3. Parallel Processing with ThreadPoolExecutor

File scanning now uses parallel processing to improve performance:

with ThreadPoolExecutor(max_workers=max_workers) as executor:
    # Submit all scan tasks
    future_to_chunk = {executor.submit(scanner_func, chunk): i for i, chunk in enumerate(chunks)}
    
    # Process results as they complete
    for future in future_to_chunk:
        chunk_sensitive, chunk_detected = future.result()
        # Merge results...

Benefits:

  • Faster processing of large files
  • Better utilization of multi-core CPUs
  • Increased throughput for batch operations

4. Performance Metrics and Logging

Added performance metrics logging to identify bottlenecks:

# At the end of scan_text function
scan_time = time.time() - start_time
print(f"Privacy scan completed in {scan_time:.4f}s: found {len(detected)} pattern types")

This helps identify slow patterns or processing bottlenecks.

5. Optional Dependencies

Document processing libraries are loaded conditionally:

try:
    from pdfminer.high_level import extract_text_to_fp
    PDFMINER_AVAILABLE = True
except ImportError:
    PDFMINER_AVAILABLE = False

This ensures the application functions even when some document processing libraries are not available, with graceful fallbacks.

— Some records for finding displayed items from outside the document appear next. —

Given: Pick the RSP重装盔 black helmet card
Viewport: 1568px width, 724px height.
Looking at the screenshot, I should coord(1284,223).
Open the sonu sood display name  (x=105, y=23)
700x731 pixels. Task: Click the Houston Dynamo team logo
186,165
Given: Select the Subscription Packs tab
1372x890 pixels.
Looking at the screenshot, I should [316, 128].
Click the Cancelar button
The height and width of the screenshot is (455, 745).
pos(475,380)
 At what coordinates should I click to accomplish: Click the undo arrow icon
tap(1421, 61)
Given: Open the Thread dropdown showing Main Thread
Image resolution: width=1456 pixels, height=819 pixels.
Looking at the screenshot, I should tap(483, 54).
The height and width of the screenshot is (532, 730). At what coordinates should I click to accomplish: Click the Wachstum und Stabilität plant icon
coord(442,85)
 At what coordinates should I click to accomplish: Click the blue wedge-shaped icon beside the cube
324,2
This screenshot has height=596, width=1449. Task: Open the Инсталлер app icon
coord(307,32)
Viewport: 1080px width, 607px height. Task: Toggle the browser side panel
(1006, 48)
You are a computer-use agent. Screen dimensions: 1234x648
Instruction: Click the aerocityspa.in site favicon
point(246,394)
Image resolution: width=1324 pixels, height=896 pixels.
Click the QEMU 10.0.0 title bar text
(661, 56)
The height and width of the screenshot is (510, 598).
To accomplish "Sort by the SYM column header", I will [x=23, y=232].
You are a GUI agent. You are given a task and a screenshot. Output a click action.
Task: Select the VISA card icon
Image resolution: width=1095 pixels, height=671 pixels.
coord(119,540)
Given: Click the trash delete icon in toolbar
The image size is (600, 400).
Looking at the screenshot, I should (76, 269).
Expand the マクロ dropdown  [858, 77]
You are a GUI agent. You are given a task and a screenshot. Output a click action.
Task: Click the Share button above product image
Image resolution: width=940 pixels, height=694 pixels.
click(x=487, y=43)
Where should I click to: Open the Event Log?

6. How to Enable These Optimizations

The optimizations are enabled by default in the latest version. To make use of the chunked file processing:

  1. For direct file scanning from disk, use the new scan_file_path function:
from privacy_scanner import scan_file_path

sensitive, detected, processing_time = scan_file_path(
    user_id=current_user_id,
    file_path="/path/to/file.pdf", 
    file_name="file.pdf",
    file_type="pdf"
)
  1. For in-memory content, continue using the existing scan_file_content function:
from privacy_scanner import scan_file_content

sensitive, detected = scan_file_content(
    user_id=current_user_id,
    file_content=content_string,
    file_name="example.txt"
)

7. Future Optimization Opportunities

  • NLP-assisted pattern detection: Using spaCy to pre-filter text chunks before applying regex patterns
  • Pattern caching: Implement caching of scan results for repeated text chunks
  • GPU acceleration: For local LLM document processing
  • Adaptive chunk sizing: Adjust chunk size based on available system memory and file characteristics
  • Distributed scanning: For enterprise deployments with very high scanning volume

8. Benchmarking

To benchmark the performance improvements, compare the processing times for different file types:

import time
from privacy_scanner import scan_text, scan_file_path

def benchmark_scan(file_path, file_type, user_id):
    # Benchmark old method (load entire file)
    with open(file_path, 'r', errors='ignore') as f:
        content = f.read()
    
    start_time = time.time()
    sensitive1, detected1 = scan_text(user_id, content)
    old_time = time.time() - start_time
    
    # Benchmark new method (chunked processing)
    start_time = time.time()
    sensitive2, detected2, _ = scan_file_path(user_id, file_path, file_path, file_type)
    new_time = time.time() - start_time
    
    print(f"File: {file_path}")
    print(f"Old method: {old_time:.4f}s, detected: {len(detected1)} pattern types")
    print(f"New method: {new_time:.4f}s, detected: {len(detected2)} pattern types")
    print(f"Speedup: {old_time/new_time:.2f}x")

9. Requirements

These optimizations require the following additional dependencies:

  • pdfminer.six: For PDF text extraction
  • python-docx: For Word document processing
  • openpyxl: For Excel spreadsheet processing
  • concurrent-log-handler: For thread-safe logging

These dependencies are included in the updated pyproject.toml file.